> [Required action]: Which lines have the string "agent"? Copy all of them from the entries below.

> [Source data]:
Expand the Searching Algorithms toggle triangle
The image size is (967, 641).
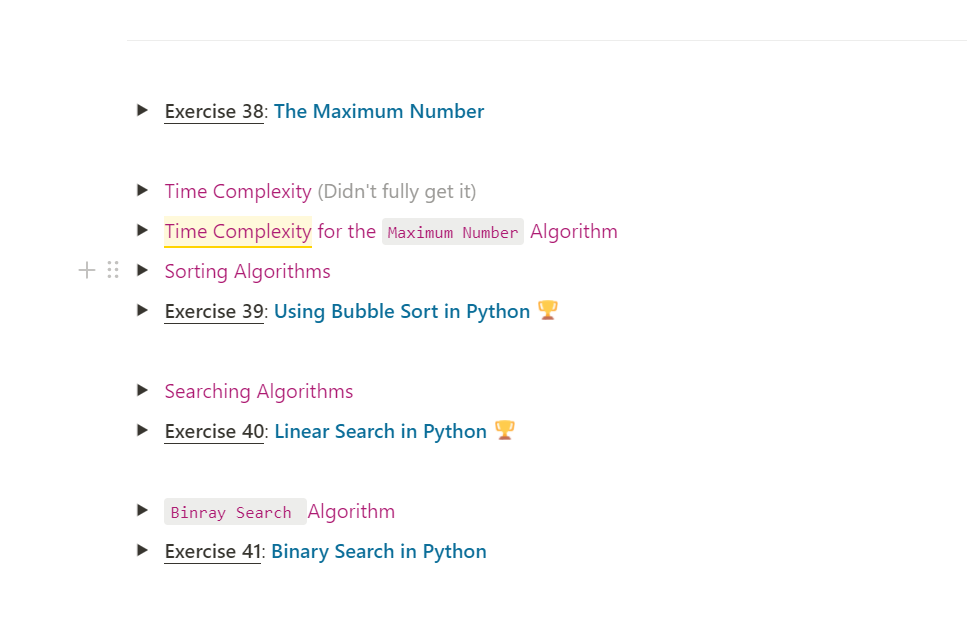click(143, 390)
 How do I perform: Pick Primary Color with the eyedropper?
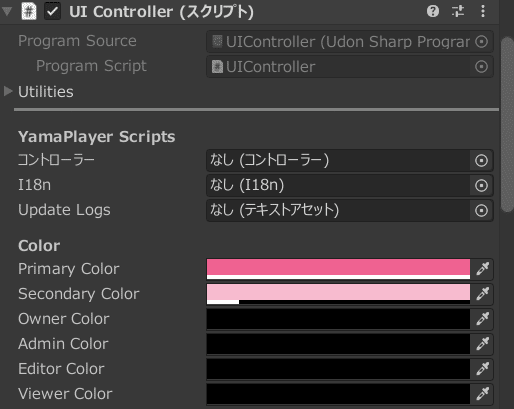pos(482,269)
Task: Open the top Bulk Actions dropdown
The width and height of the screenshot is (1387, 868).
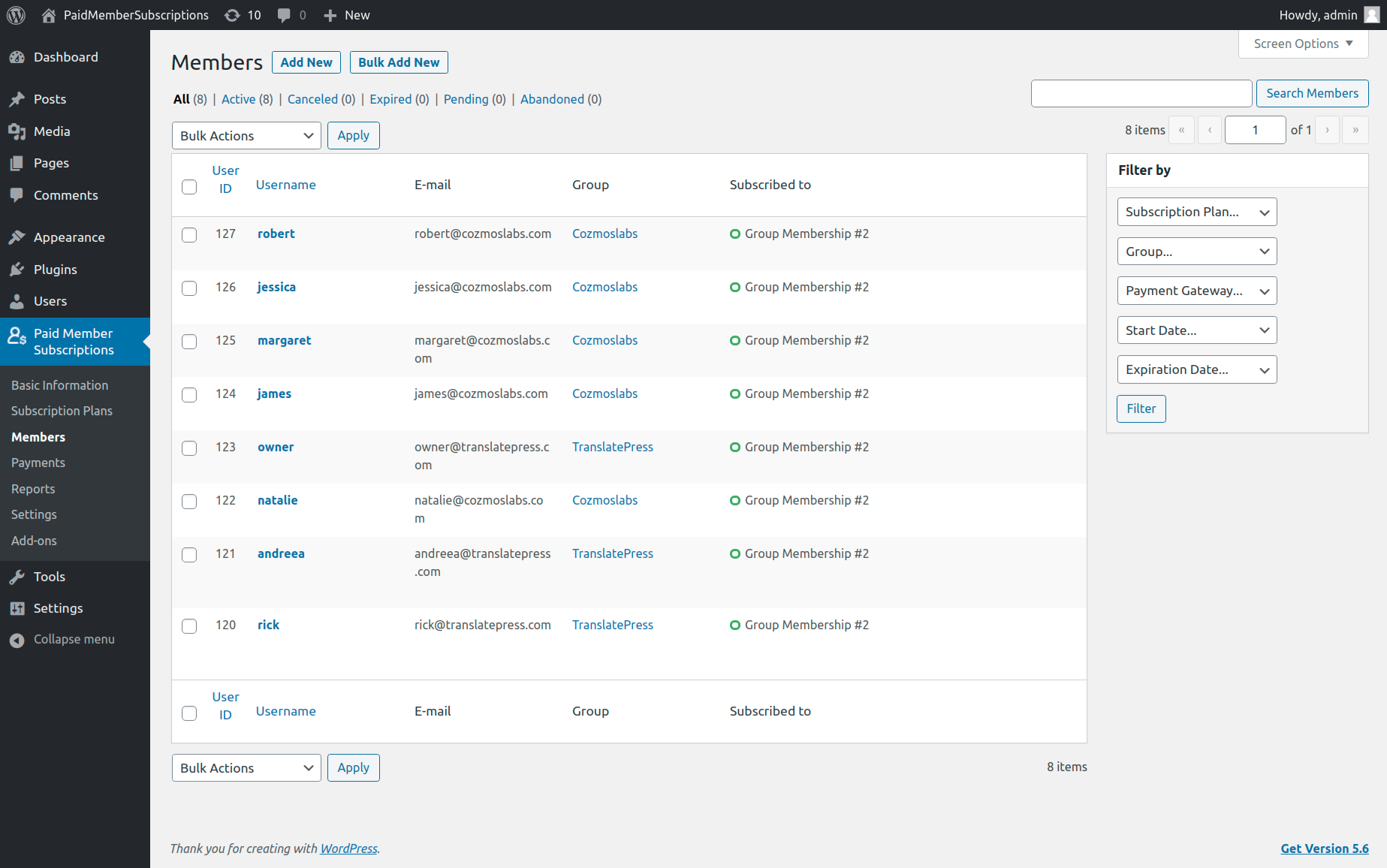Action: tap(246, 136)

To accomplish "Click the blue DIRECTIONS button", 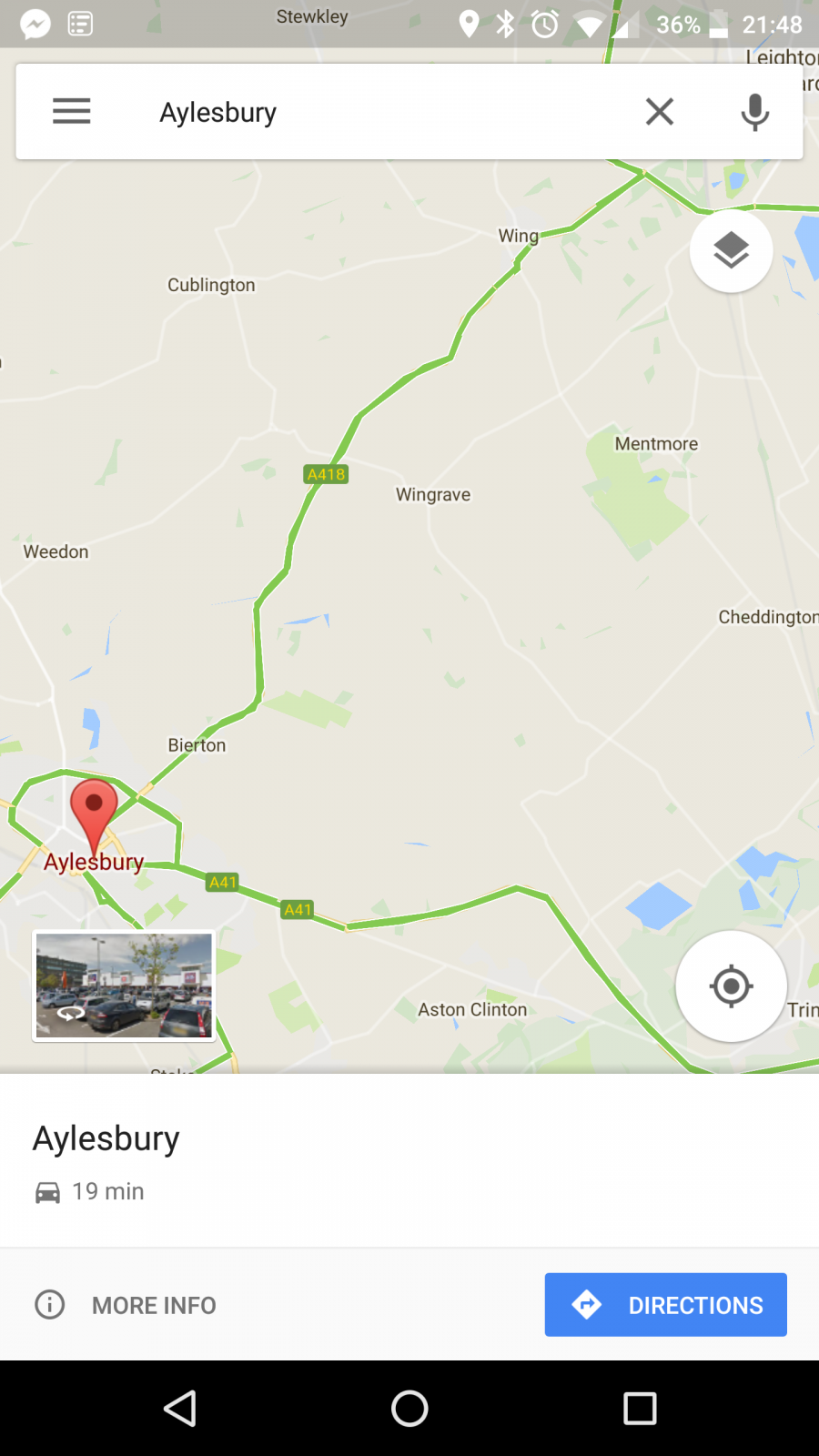I will 666,1305.
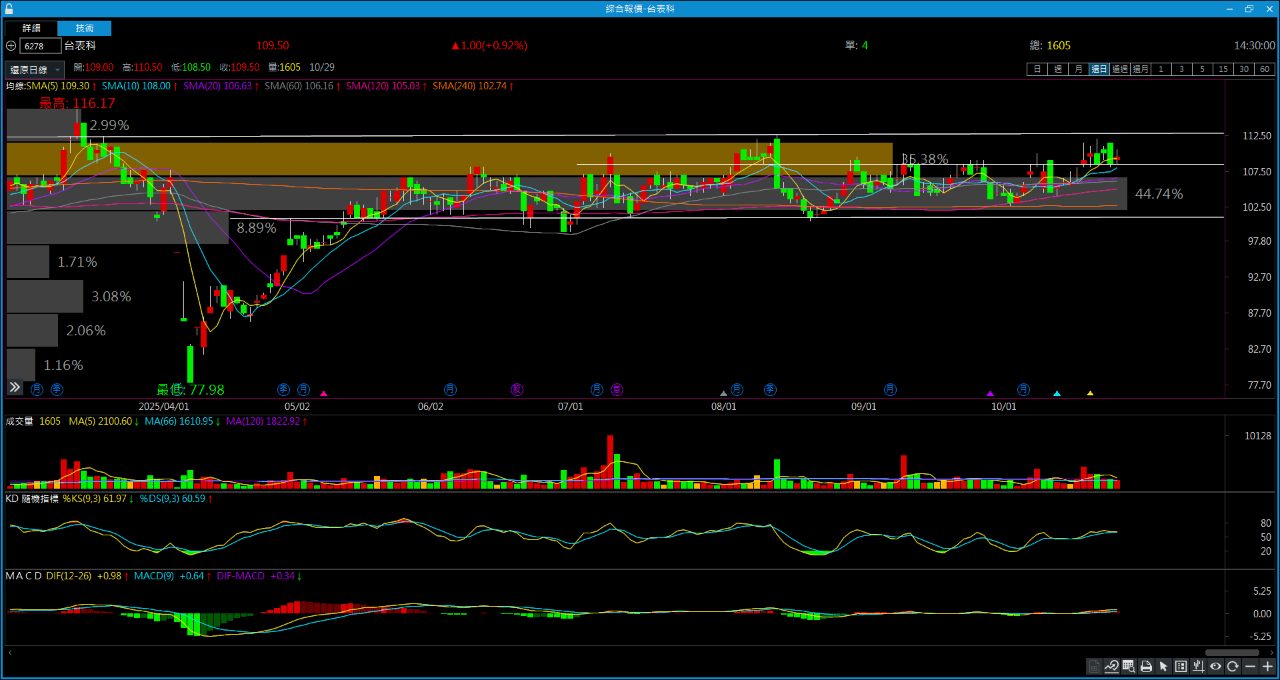
Task: Zoom out chart with minus icon
Action: point(1251,667)

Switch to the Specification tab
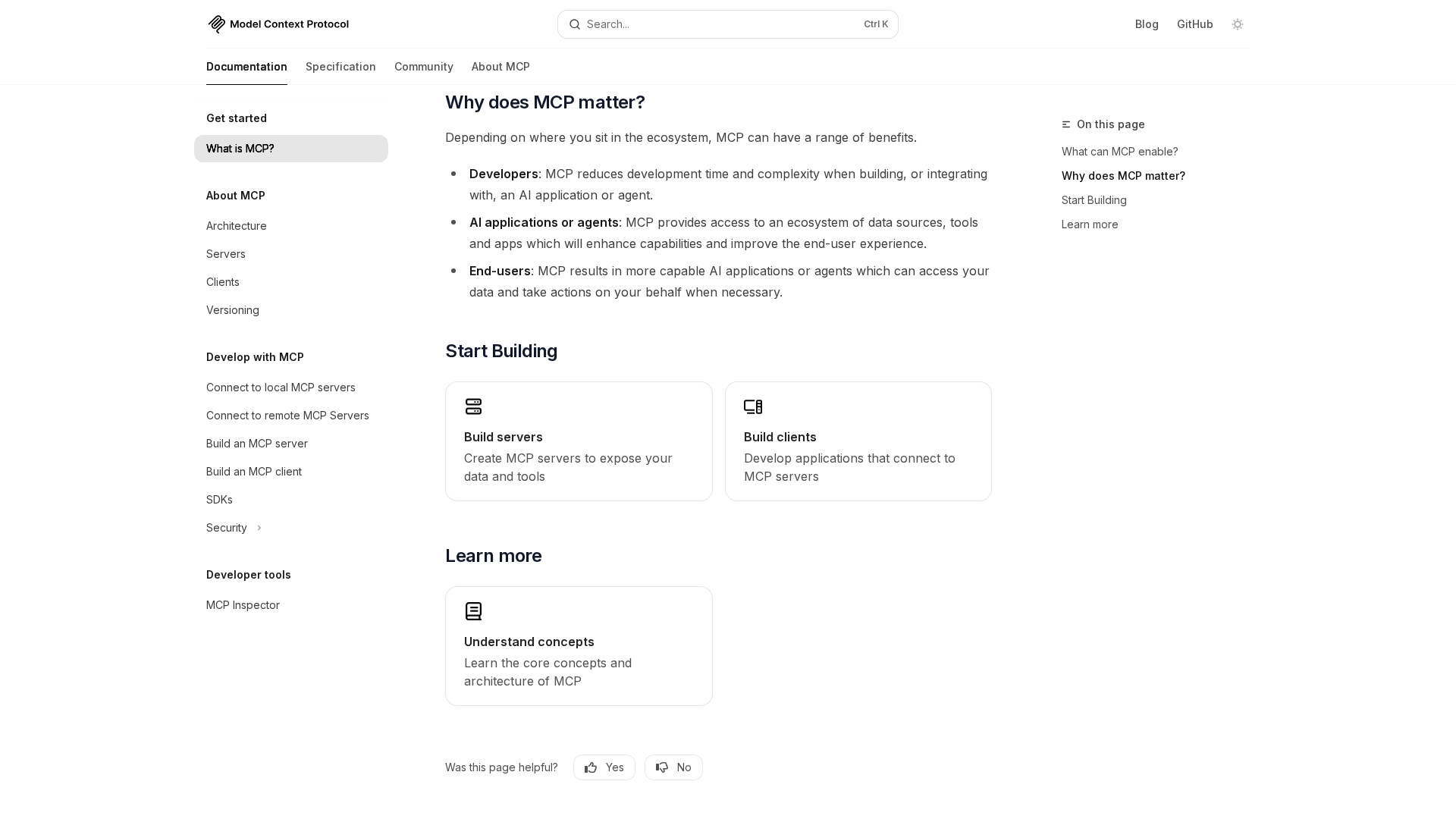tap(340, 67)
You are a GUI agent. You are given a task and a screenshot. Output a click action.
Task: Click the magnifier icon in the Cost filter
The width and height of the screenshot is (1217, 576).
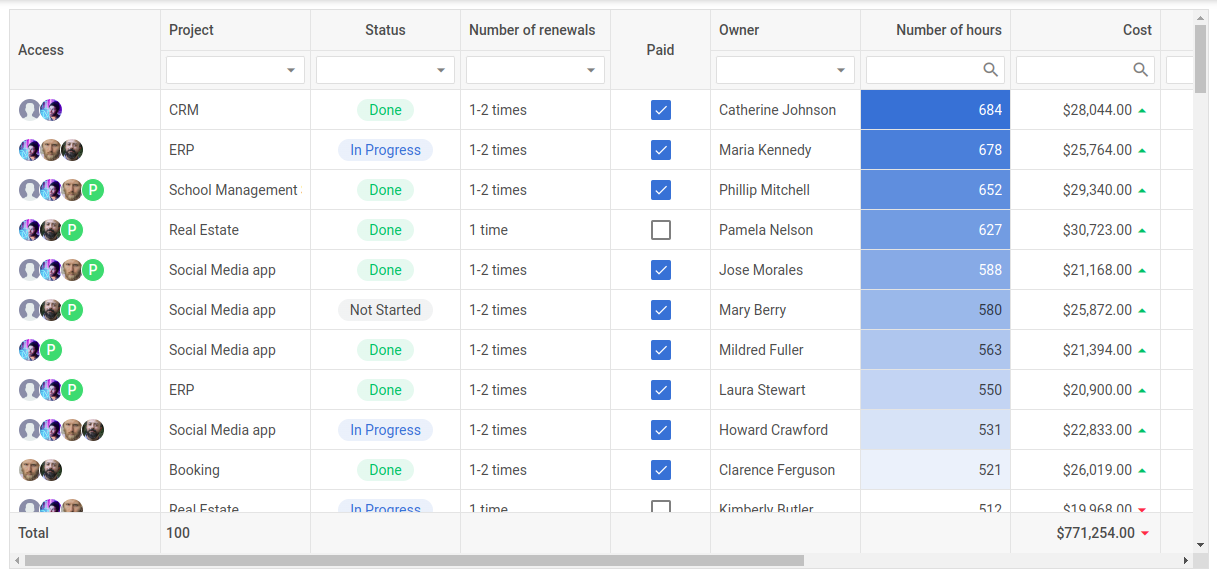1141,69
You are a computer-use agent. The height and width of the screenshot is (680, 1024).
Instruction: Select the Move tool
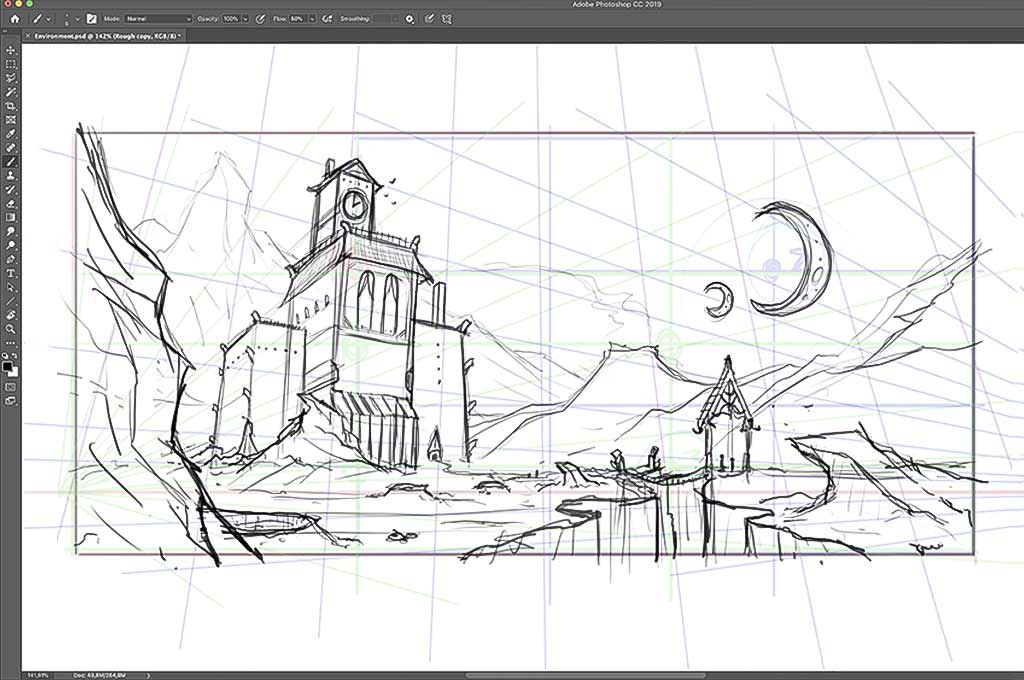(x=10, y=50)
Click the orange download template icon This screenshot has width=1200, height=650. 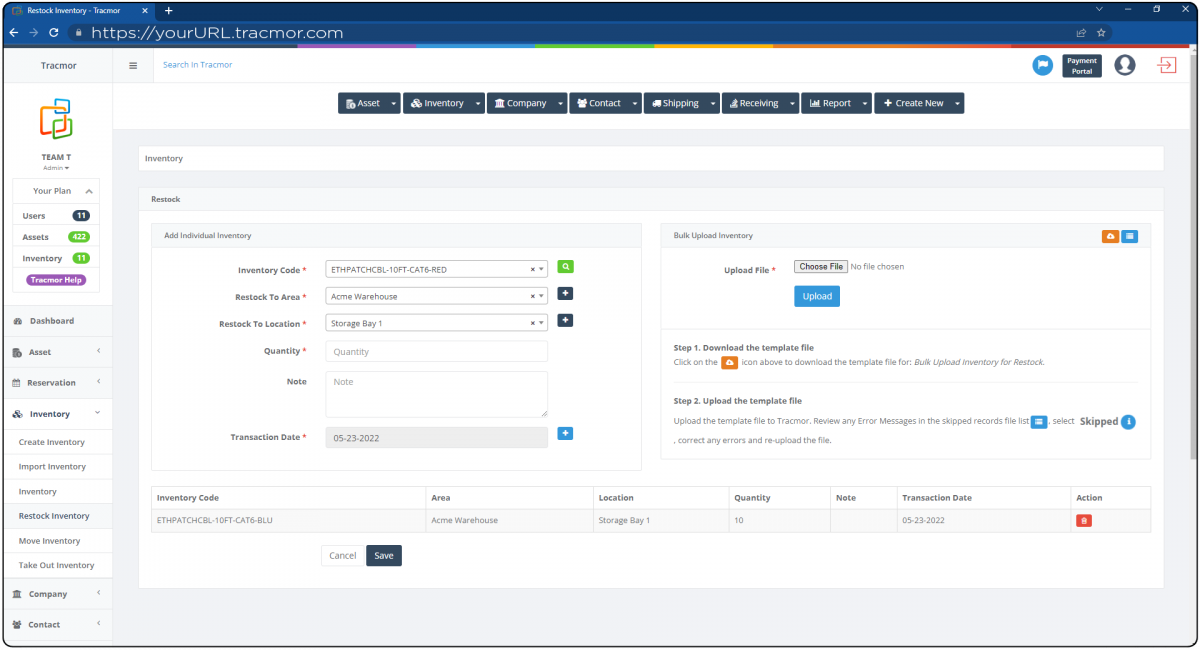point(1110,236)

> [Response]:
You are a GUI agent. You are given a task and a screenshot. Output a click action.
You are a computer-use agent. The height and width of the screenshot is (680, 1024).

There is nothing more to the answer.